Главной хранительницей секрета была тётя девочки, которую звали Эсмерельда. Её полный титул звучал как Эсмерельда Ужасная, но при ней никто её так не называл, кроме тех людей, кто мечтал о том, чтобы остаться без головы. А таких людей не так уж и много.

Ей не нравилось, что племянница живёт с ней во дворце, но ей нравился тот факт, что ей давали много золота, чтобы за ней присматривать. Тётя Эсмерельда любила золото больше, чем что-либо на свете. Она любила его больше, чем птицы любят червячков, чем полицейские любят ловить преступников и чем учителя любят школьные каникулы. Она любила его так сильно, что по всему дворцу у неё стояли горшки с краской, сделанной из настоящего золота.

Всегда, когда она встречала кого-нибудь, по её мнению, некрасивого или грязного, она брызгала на него золотой краской. (И лучше было не жаловаться, а не то она отрубит тебе голову.)



Её мужа звали Иван Злобный. Его люди в лицо называли Злобным, но Иван не возражал. Когда ты командуешь армией, лучше быть немного злобным и страшным, иначе очень сложно заставить солдат делать то, что ты хочешь. У Ивана было пять тысяч солдат в армии. Очень сложно командовать таким количеством людей, но когда тебя знают как Ивана Злобного (или иногда как Мистера Злобного), то становится намного легче.

Беатрис не считала свою тётю особенно ужасной или своего дядю особенно злобным, но она считала, что они оба довольно странные. Тетя Эсмерельда смеялась над абсолютно несмешными вещами, как, например: «А не поесть ли нам копчёной селедки на завтрак? Да, определённо селёдки, а-ха-ха-ха!» или «Поторапливайся и одевайся, иначе умрёшь от холода, а-ха-ха-ха!». Беатрис не считала, что есть что-то смешное в копчёной селёдке на завтрак или в том, чтобы умереть от холода, но её тётя заливалась певучим смехом, который звучал так, как будто кто-то стучит ложечкой по аквариуму с золотой рыбкой.
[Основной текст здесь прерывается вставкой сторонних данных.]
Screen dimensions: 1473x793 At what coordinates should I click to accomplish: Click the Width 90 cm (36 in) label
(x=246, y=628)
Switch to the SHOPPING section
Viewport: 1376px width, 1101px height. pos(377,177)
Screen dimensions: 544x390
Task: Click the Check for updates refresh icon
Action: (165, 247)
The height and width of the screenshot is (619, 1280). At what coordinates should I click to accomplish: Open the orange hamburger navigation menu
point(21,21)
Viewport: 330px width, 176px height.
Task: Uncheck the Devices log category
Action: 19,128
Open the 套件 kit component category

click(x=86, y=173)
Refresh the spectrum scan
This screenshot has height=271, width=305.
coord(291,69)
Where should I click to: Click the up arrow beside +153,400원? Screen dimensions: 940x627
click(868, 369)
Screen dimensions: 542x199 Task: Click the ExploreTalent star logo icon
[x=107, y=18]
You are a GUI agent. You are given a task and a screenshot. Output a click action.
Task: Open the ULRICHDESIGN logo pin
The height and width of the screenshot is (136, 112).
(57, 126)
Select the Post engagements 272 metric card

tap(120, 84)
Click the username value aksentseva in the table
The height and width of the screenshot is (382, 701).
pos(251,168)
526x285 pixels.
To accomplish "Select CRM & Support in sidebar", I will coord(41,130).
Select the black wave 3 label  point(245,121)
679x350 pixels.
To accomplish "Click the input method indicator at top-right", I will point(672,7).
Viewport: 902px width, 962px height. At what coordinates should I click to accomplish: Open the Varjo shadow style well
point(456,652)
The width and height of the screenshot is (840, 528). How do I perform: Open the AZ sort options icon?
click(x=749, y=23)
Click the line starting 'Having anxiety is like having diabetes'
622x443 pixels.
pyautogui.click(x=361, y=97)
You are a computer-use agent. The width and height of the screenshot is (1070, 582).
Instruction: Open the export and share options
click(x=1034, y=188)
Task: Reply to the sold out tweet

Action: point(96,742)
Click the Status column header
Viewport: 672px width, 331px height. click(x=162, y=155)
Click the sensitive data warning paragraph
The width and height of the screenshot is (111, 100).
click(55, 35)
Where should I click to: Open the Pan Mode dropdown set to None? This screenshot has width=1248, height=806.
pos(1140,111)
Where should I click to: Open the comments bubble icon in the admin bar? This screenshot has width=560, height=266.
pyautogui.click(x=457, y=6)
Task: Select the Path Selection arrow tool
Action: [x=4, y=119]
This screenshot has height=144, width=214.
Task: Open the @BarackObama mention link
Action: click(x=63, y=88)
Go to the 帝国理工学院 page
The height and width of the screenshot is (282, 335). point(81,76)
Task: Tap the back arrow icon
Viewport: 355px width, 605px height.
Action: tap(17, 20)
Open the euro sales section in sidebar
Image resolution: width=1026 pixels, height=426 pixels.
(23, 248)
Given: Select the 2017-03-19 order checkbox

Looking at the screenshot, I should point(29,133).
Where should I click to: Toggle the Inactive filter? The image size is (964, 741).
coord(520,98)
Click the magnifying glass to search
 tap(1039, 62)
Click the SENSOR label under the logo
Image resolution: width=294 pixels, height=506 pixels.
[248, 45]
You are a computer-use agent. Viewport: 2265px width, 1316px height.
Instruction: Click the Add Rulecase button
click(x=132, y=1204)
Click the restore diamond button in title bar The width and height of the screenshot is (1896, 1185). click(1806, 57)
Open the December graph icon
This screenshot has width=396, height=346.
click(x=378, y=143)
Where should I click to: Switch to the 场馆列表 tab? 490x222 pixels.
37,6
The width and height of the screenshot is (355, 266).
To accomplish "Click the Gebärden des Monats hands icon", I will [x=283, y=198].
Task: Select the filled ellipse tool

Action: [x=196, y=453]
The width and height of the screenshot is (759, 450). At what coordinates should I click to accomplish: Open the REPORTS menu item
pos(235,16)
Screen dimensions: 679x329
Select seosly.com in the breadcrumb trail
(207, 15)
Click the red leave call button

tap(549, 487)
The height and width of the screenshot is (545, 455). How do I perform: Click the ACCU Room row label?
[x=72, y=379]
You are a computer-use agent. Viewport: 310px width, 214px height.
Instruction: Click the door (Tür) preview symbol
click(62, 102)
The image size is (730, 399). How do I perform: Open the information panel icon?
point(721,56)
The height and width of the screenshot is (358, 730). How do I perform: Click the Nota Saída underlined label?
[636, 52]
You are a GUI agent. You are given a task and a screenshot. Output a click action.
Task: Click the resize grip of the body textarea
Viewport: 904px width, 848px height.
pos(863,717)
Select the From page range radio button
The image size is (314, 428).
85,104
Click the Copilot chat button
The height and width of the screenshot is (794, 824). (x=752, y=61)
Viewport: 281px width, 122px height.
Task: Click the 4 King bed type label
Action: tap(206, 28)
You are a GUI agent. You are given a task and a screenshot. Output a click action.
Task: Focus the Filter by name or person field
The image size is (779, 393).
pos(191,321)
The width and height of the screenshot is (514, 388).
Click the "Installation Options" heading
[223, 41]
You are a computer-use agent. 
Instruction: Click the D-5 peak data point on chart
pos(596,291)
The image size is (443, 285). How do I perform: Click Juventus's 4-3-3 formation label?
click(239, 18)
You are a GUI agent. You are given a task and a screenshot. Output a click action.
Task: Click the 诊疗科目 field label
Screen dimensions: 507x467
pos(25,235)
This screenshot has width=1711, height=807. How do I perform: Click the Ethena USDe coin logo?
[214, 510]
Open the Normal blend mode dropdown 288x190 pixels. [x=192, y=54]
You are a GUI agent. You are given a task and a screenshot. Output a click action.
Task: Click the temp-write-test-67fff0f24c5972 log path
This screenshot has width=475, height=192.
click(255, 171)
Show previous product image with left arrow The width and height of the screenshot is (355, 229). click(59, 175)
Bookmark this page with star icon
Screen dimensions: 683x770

Дядя Иван вообще почти не смеялся, даже когда Беатрис рассказывала ему свои самые смешные шутки. Ему не нравились дети и не нравились шутки. А особенно ему не нравились дети, которые рассказывали шутки. Но всё равно время от времени Беатрис пробовала с ним шутить, на случай если он передумал.

– Какая еда у уток самая любимая? – спрашивала она. – Крякеры!

Её дядя недовольно хрипел, как будто у него самого в горле застряла парочка крекеров. И Беатрис пробовала ещё раз:

– Как научиться выходить из сложных ситуаций? Не искать туда вход! – хихикает Беатрис.

Её дядя вдыхает через сжатые зубы. Он весь напряжён. Его рука нависла над его кинжалом.



Беатрис продолжает, ей немного страшно, но ужасно любопытно, что будет дальше.

– Как называется бабочка без крыльев?

На этот раз Беатрис даже не успела закончить шутку. Её дядя вытащил кинжал из ножен и одним плавным движением метнул его в стену, где он пришпилил муху к деревянным панелям.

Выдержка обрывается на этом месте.